**REQUIREMENT:** If a line in the entries below includes "agent", pick it out and copy it.

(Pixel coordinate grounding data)
□ □ □ □ □
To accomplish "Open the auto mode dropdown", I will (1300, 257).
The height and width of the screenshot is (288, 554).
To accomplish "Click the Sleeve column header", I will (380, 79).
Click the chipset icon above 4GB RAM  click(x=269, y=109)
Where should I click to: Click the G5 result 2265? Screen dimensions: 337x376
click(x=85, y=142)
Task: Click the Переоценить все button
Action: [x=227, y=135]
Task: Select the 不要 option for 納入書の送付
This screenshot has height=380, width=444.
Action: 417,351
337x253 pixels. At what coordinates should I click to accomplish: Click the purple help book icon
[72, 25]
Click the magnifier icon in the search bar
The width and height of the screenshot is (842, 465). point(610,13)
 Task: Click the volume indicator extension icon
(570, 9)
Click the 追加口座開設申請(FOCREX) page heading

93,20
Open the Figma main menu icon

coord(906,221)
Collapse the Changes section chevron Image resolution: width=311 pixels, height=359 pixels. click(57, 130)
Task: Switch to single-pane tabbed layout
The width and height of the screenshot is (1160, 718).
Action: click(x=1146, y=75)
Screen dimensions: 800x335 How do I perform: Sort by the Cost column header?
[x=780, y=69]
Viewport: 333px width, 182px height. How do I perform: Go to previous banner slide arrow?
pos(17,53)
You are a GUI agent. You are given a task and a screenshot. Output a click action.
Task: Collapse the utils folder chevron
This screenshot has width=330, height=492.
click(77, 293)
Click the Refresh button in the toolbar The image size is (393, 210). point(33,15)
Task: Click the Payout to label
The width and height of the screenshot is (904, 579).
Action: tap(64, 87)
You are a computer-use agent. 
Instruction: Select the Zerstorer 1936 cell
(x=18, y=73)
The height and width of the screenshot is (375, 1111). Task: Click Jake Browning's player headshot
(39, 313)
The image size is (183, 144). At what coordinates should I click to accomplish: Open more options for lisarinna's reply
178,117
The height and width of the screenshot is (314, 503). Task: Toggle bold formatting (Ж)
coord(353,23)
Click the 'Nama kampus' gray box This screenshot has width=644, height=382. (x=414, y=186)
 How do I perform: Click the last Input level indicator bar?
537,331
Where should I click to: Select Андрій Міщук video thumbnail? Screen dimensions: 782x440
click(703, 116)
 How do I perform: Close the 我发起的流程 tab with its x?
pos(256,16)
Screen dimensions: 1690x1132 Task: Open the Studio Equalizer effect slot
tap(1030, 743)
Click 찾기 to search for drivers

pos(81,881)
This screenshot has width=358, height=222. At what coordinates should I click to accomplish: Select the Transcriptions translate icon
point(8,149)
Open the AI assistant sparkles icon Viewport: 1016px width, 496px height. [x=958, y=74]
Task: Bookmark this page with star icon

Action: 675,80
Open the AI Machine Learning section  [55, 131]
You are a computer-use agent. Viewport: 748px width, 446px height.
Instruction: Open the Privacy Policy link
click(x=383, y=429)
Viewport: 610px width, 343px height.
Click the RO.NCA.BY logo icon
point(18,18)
□ □ □ □ □
**SOLUTION BELOW:**
You are a GUI agent. You are given a task and a screenshot. Output a click action.
You are a computer-use agent. 
You are a computer-use agent. Viewport: 748px width, 446px height.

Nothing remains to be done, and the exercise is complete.